• EXERCISE OBJECTIVE: In the records below, find the lines that include "computer" and copy each.

• LISTED ENTRIES:
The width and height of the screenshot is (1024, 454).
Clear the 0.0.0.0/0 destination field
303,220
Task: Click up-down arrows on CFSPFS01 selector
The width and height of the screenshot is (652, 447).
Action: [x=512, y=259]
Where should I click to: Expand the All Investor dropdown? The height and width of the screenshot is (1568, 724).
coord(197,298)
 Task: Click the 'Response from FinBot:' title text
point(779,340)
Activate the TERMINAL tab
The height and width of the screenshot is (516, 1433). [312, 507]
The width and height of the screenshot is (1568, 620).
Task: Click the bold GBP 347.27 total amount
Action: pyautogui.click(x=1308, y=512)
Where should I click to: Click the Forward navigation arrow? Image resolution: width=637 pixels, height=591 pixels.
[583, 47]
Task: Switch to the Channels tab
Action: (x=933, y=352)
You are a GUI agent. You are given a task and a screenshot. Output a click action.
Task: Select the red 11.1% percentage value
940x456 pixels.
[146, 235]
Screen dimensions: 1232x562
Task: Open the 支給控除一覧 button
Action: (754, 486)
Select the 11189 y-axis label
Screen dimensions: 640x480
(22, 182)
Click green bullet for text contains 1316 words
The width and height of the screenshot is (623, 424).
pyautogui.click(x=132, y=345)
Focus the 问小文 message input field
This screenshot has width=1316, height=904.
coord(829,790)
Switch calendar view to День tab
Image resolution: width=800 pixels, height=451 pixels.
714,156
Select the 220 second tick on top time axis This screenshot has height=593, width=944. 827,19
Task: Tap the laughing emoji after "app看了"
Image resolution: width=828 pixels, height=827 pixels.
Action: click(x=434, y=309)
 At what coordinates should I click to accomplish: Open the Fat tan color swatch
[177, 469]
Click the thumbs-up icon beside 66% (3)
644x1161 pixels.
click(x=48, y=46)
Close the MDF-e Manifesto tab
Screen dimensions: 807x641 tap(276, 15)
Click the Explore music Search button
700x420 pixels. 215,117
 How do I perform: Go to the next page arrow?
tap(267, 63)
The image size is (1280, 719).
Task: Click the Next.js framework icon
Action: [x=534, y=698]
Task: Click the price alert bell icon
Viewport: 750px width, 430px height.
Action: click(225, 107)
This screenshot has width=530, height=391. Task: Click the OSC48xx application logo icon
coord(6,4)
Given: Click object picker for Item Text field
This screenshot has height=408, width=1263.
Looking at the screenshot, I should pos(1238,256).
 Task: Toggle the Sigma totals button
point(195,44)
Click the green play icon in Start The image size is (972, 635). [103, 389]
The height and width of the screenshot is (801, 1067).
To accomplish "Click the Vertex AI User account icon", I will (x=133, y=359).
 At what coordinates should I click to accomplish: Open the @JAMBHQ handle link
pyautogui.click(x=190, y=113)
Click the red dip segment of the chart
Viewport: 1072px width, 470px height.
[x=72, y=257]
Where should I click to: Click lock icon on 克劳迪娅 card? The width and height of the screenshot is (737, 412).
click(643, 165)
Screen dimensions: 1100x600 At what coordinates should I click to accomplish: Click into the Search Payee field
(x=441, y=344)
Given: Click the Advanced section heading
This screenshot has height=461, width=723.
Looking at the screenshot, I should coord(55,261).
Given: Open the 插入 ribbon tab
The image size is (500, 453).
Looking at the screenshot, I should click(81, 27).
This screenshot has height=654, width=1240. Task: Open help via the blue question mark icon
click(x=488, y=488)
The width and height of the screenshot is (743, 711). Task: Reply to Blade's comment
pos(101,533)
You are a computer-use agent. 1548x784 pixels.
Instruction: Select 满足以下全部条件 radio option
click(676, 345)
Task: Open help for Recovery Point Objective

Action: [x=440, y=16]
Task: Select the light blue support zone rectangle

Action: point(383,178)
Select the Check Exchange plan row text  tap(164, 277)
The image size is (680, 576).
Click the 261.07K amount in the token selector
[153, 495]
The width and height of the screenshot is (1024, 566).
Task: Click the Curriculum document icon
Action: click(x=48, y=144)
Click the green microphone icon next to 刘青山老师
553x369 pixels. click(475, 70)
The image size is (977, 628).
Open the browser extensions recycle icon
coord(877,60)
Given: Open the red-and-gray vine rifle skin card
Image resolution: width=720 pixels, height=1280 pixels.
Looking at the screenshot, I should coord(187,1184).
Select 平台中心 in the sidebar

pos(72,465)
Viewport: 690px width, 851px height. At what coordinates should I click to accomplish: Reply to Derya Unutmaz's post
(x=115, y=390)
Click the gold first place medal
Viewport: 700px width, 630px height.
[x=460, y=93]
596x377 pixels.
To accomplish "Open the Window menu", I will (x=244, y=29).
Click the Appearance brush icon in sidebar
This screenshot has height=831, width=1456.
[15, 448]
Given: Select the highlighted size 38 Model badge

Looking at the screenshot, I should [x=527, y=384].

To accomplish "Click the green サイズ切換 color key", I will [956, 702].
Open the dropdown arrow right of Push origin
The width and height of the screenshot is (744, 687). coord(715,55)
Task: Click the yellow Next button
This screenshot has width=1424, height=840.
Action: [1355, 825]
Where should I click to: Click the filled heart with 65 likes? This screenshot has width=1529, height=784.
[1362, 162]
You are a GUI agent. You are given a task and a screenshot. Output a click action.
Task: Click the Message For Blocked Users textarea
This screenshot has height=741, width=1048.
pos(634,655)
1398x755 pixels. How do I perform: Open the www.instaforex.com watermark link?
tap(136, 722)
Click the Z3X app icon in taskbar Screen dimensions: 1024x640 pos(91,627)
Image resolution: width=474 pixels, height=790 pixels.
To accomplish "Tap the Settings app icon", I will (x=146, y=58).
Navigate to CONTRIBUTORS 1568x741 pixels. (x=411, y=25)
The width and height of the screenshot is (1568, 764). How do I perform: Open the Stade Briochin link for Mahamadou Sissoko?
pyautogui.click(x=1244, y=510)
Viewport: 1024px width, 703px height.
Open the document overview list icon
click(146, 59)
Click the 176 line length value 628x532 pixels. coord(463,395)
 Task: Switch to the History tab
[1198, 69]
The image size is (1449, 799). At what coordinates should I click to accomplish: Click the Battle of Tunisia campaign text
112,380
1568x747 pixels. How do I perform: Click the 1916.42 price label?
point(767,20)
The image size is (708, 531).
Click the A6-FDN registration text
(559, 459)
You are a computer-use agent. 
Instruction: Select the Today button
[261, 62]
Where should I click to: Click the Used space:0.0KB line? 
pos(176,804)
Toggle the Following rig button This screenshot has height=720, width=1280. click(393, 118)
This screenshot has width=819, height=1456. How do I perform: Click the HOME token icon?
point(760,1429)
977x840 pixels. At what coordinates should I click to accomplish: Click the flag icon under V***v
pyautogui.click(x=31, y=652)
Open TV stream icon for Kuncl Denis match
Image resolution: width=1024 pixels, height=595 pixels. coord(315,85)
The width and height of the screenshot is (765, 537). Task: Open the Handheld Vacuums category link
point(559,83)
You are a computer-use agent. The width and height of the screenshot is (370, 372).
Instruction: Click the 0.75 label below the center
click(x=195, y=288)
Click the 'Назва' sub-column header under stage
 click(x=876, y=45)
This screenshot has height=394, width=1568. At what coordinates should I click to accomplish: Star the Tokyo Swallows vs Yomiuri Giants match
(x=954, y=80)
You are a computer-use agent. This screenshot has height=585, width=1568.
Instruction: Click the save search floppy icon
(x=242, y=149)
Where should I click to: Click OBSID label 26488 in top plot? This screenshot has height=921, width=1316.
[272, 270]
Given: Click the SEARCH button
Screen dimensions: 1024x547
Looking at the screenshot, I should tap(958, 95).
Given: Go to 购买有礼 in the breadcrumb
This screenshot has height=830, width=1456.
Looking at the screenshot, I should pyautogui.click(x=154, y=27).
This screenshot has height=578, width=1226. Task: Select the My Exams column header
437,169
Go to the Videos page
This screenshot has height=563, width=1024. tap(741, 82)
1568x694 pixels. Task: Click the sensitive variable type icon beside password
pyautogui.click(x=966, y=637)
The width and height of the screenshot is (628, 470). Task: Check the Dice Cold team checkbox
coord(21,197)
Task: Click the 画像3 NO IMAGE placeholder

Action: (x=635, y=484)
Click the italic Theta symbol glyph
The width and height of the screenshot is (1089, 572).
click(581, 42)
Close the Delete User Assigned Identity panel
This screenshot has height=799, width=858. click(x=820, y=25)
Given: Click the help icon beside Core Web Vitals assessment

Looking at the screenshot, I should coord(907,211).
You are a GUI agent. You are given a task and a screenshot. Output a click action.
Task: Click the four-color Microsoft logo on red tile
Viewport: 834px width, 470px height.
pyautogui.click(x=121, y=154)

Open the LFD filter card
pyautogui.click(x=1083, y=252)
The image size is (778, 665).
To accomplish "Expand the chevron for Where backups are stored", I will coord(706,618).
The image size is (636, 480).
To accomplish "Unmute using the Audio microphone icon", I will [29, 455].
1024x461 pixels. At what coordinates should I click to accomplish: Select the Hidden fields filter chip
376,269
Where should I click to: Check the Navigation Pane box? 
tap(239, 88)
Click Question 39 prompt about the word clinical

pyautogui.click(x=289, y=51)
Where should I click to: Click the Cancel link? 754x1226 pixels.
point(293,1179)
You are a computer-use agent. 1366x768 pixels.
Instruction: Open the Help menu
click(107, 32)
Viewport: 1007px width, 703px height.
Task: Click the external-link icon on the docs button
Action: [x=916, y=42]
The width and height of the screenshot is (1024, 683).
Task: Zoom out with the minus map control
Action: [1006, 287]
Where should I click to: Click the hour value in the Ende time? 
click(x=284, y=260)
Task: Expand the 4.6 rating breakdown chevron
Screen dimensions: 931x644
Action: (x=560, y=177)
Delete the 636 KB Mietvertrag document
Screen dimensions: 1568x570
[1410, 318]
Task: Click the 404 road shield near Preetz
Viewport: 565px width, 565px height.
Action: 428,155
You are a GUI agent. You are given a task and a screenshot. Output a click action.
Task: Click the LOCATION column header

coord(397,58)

• THE COMPLETED TASK:
You are a computer-use agent. 1548x784 pixels.
You are a computer-use agent. 
You are a computer-use agent. The width and height of the screenshot is (370, 372).
You are a computer-use agent. This screenshot has height=585, width=1568.
You are a computer-use agent. 1366x768 pixels.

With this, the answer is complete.